“Whereunto shall we liken the kingdom of God? or with what comparison shall we compare it? It is like a grain of mustard seed, which, when it is sown in the earth, is less [G3398] than all the seeds that be in the earth: But when it is sown, it groweth up, and becometh greater [G3187] than all herbs, and shooteth out great branches; so that the fowls of the air may lodge under the shadow of it” (Mark 4:30-32 KJV).
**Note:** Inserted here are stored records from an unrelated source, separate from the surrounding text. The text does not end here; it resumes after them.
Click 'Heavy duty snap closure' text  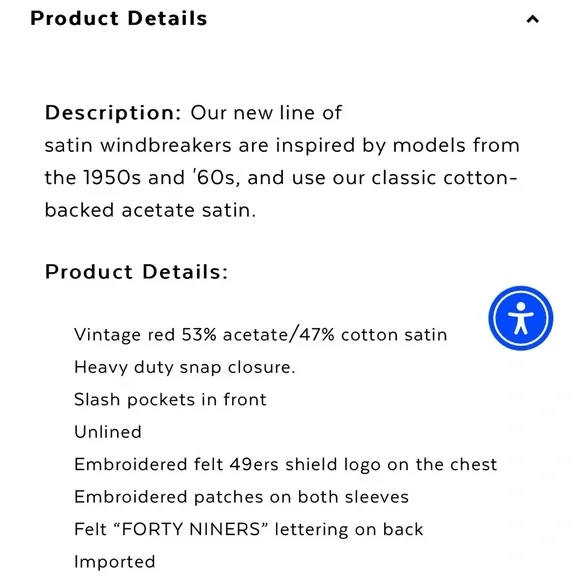click(185, 367)
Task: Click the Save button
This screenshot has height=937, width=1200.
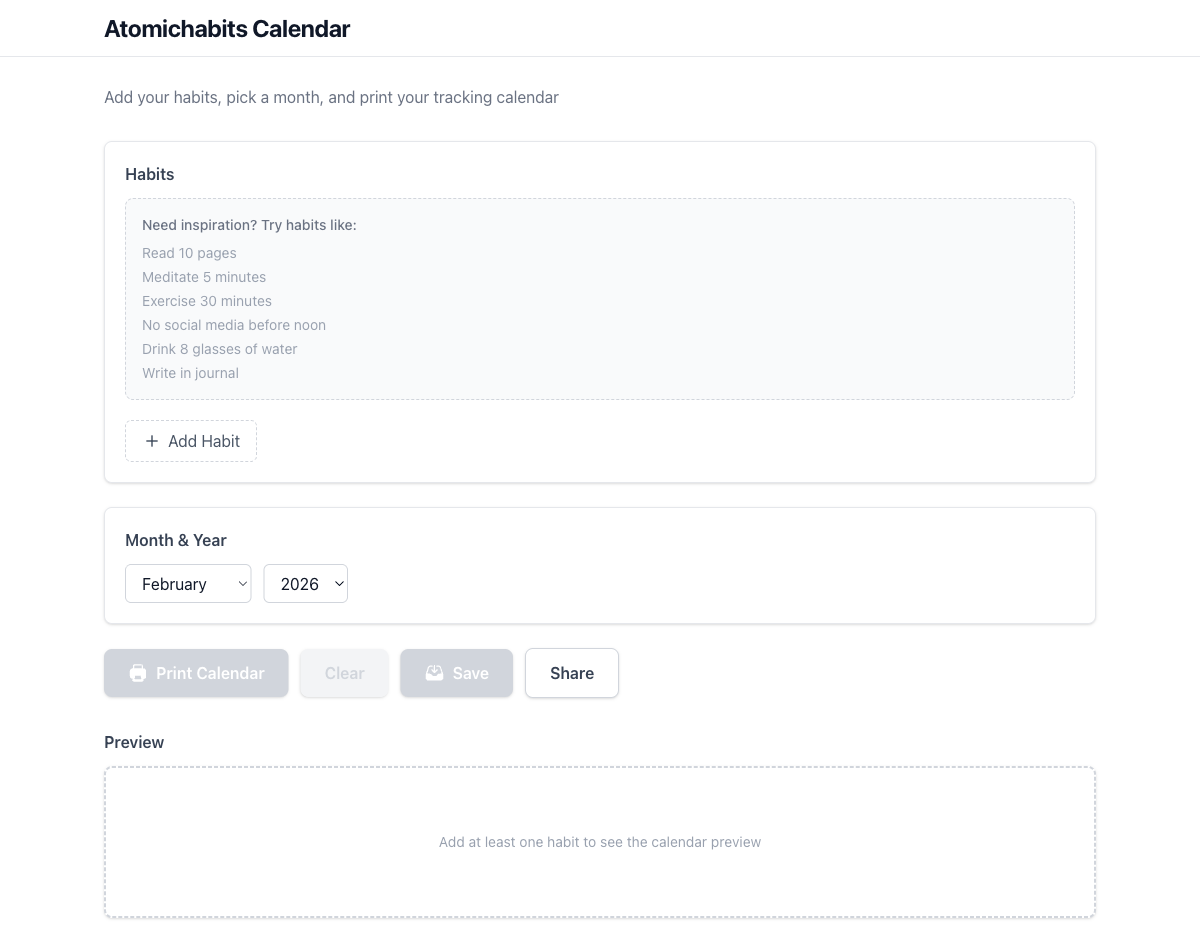Action: click(x=456, y=673)
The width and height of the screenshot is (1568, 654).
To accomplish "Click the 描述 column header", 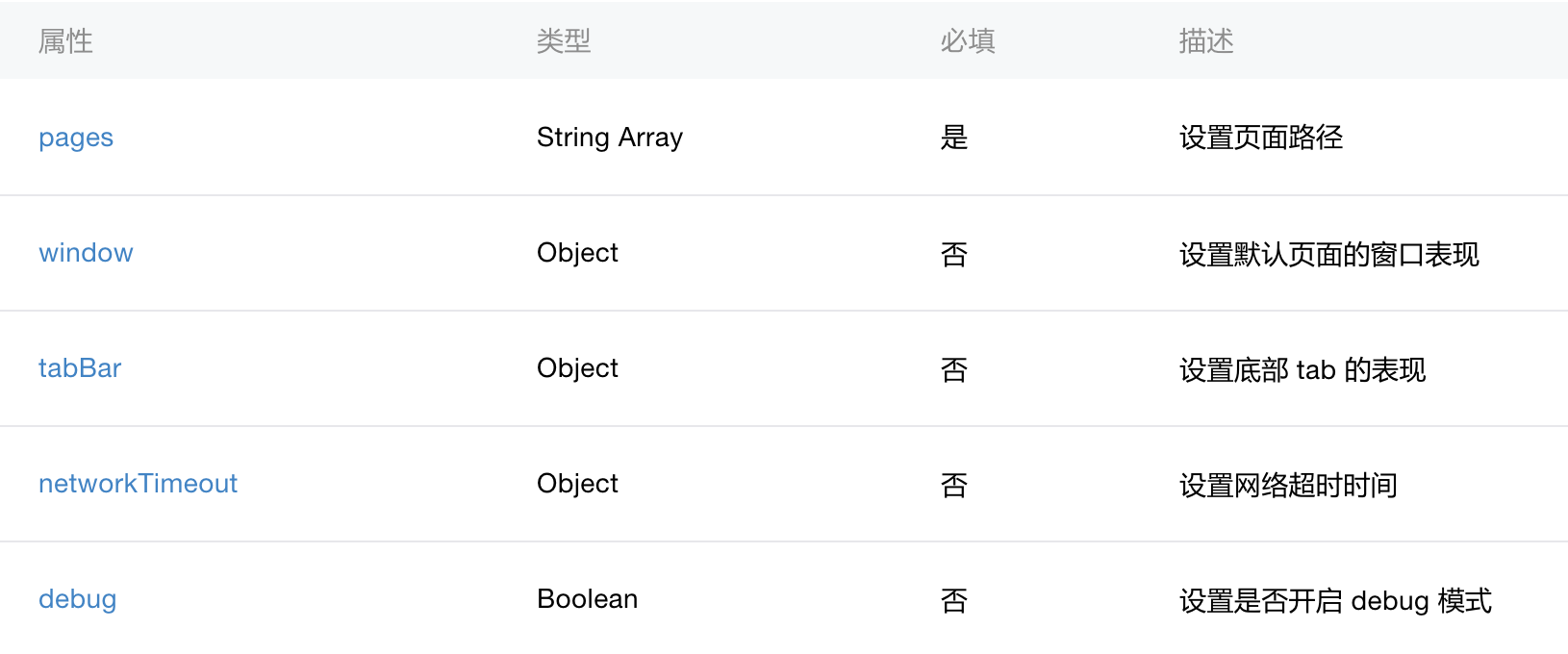I will tap(1206, 41).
Most people who have read this parable and concluded that the size (amount) of the mustard seed represents the amount of faith a Christian must have to please God (Jehovah). Some have taken the mustard seed under the microscope and argued about whether it really is the smallest of seeds. Secular critics of Biblical literature have used this parable to attempt to demonstrate that Yeshua was in error because the mustard seed is not the smallest seed in the world. This kind of skeptical criticism overlooks and, as a result, misses the point and the lesson in the parable.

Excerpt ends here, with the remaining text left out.